## [Task item]
In the data below, begin at the line with "The height and width of the screenshot is (512, 896)." and stop after the line with "You are a GUI"; output those lines exactly and no pictures.

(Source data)

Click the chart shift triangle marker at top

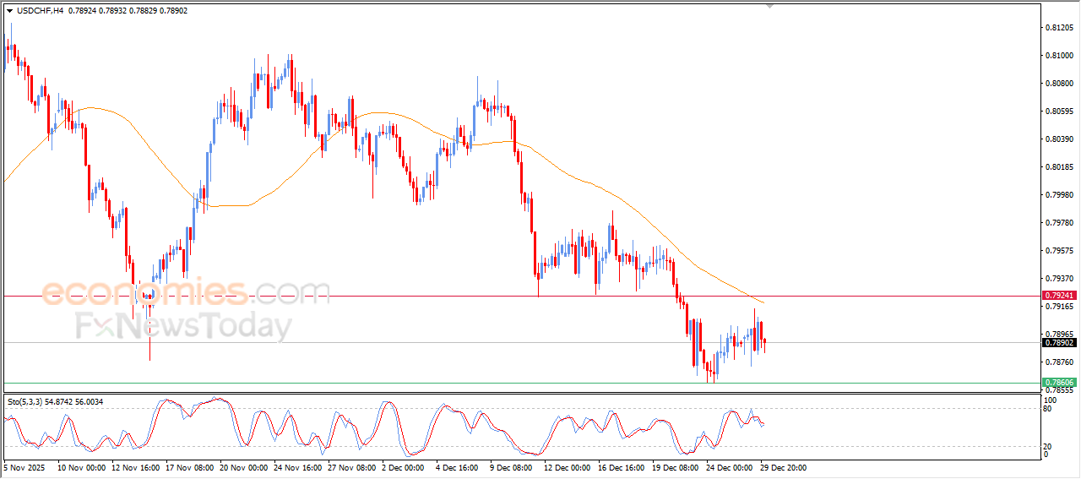point(769,6)
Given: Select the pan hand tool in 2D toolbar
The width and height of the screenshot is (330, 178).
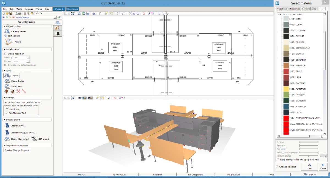Looking at the screenshot, I should (100, 13).
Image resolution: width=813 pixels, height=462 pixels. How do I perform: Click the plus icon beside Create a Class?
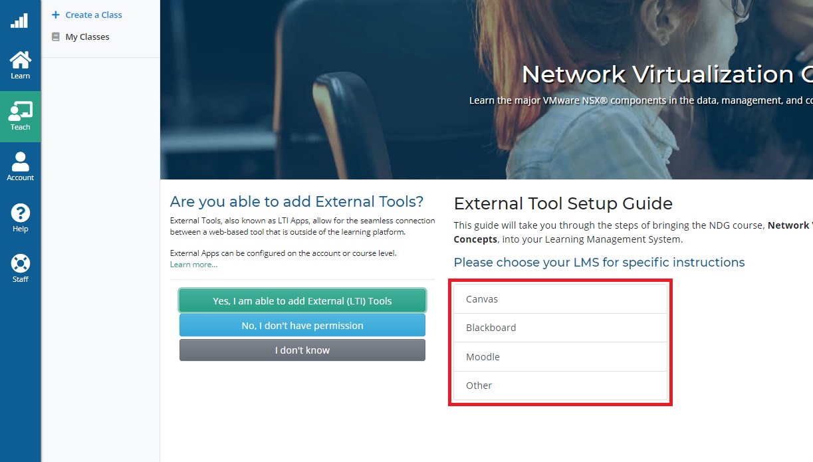(55, 15)
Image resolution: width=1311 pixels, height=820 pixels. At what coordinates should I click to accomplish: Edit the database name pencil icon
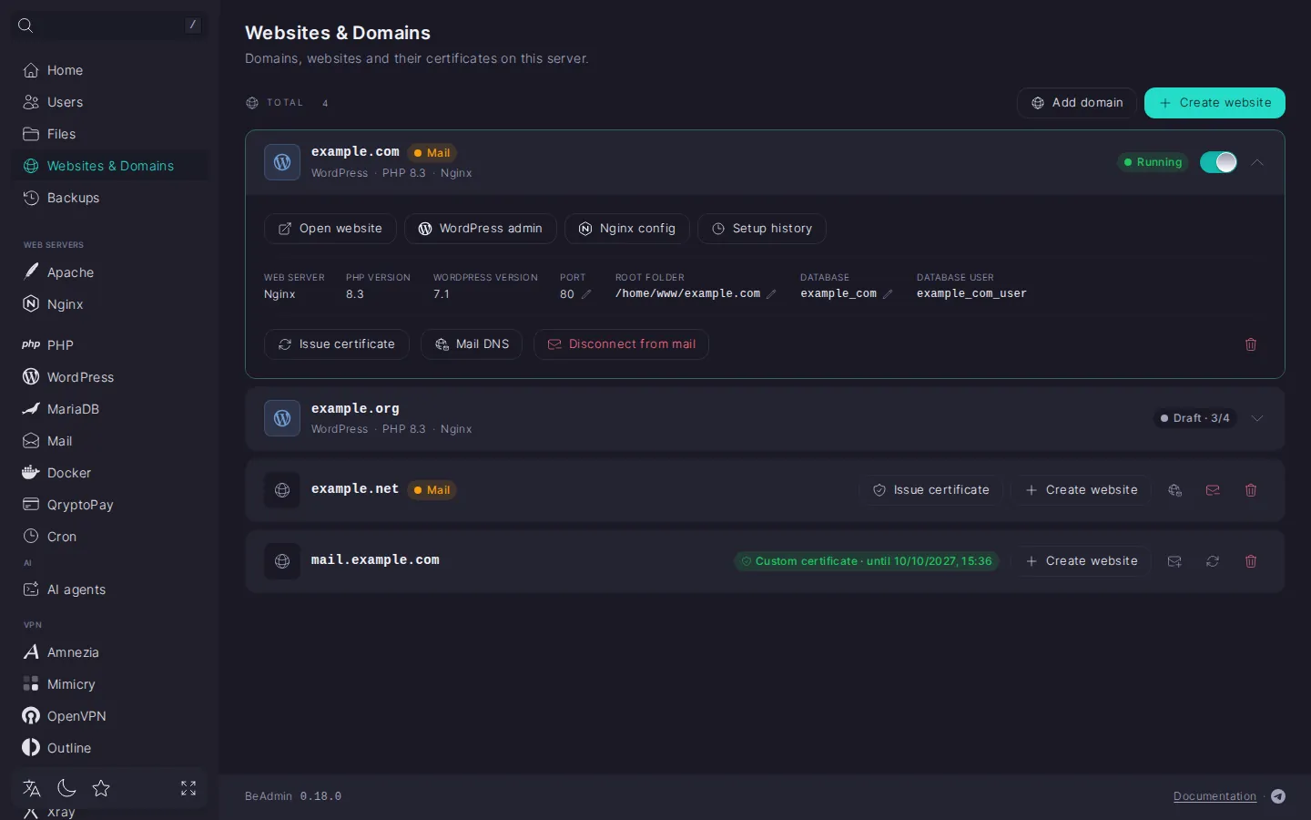click(x=888, y=294)
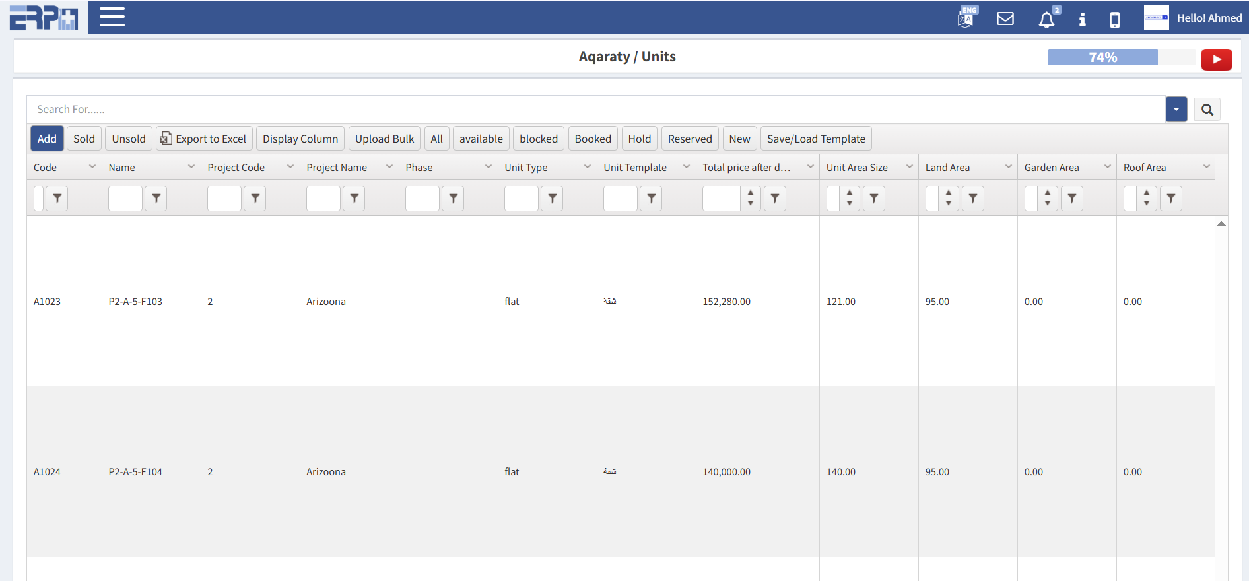Click the filter icon under Name column
This screenshot has height=581, width=1249.
[156, 198]
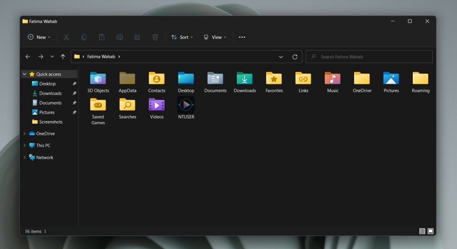The height and width of the screenshot is (249, 457).
Task: Select Screenshots in the sidebar
Action: pyautogui.click(x=50, y=122)
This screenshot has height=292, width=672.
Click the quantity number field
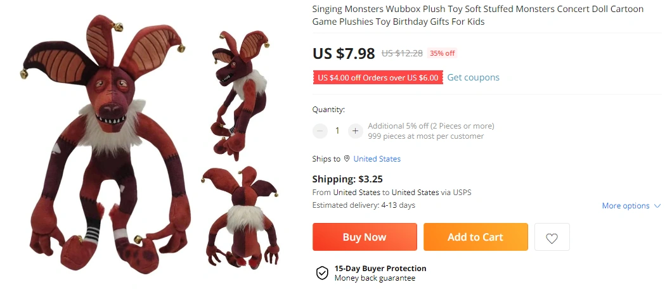coord(337,131)
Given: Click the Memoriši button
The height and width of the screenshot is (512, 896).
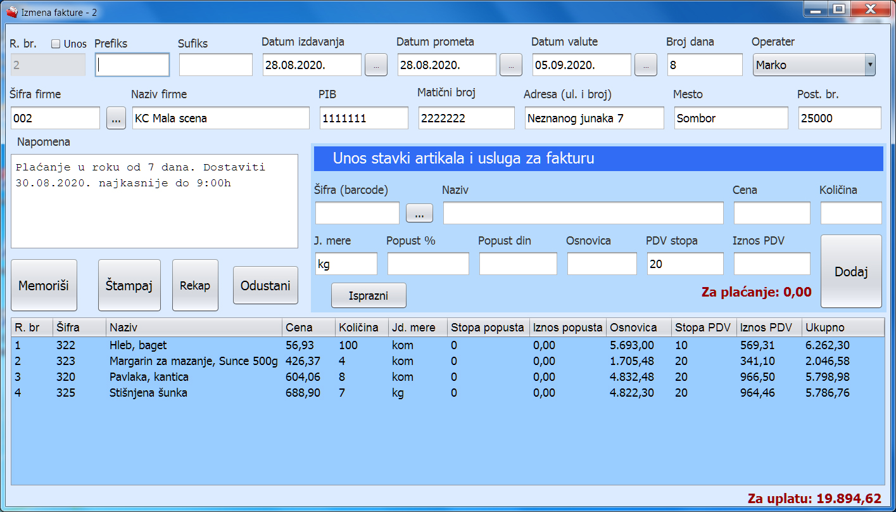Looking at the screenshot, I should coord(44,285).
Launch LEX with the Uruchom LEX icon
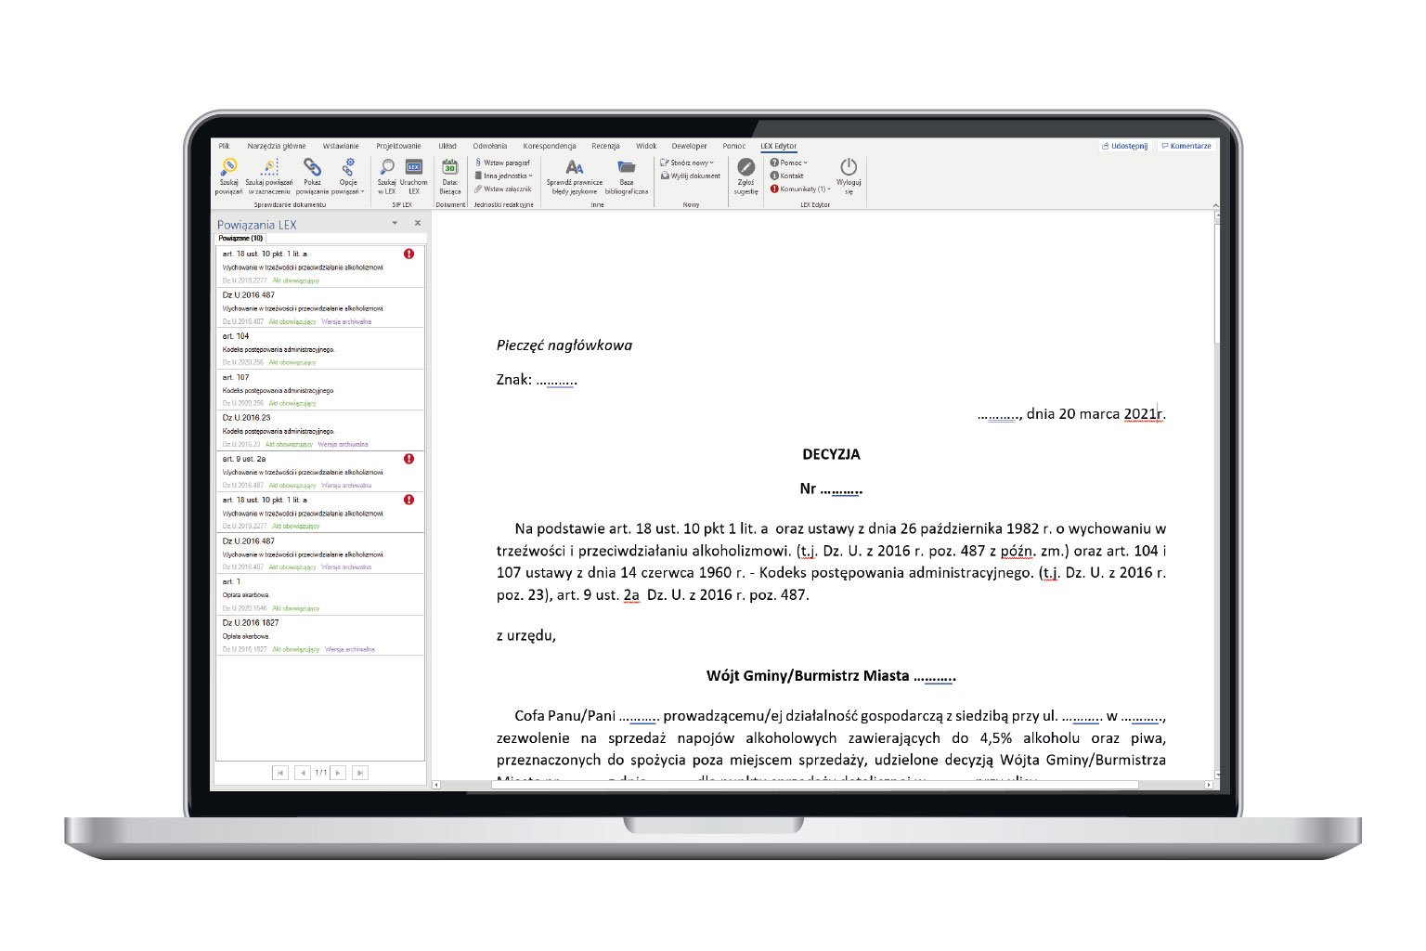The image size is (1426, 951). point(414,167)
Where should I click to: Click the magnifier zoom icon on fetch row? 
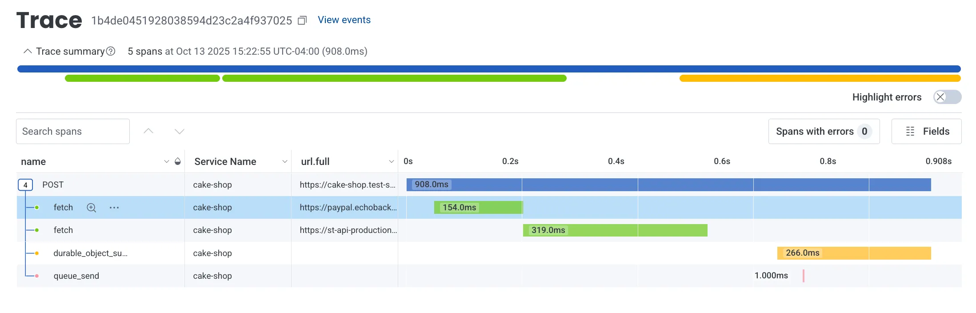(x=92, y=208)
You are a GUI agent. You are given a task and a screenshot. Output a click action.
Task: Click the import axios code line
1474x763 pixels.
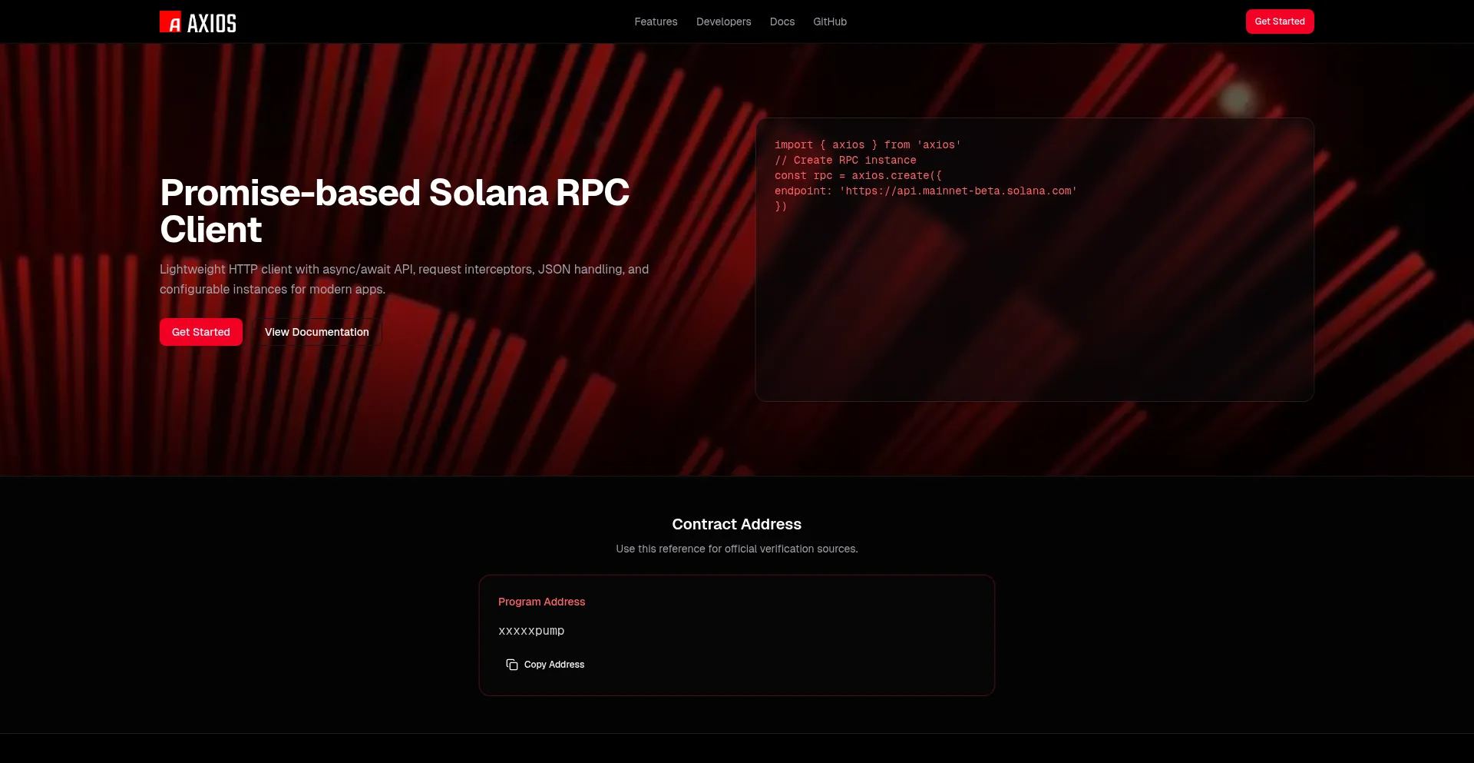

## [Result for this task]
The height and width of the screenshot is (512, 896).
Looking at the screenshot, I should coord(44,285).
Launch LEX with the Uruchom LEX icon
The image size is (1426, 951). point(414,167)
Where should I click to: Click the magnifier zoom icon on fetch row? 
(x=92, y=208)
You are a GUI agent. You are given a task and a screenshot. Output a click action.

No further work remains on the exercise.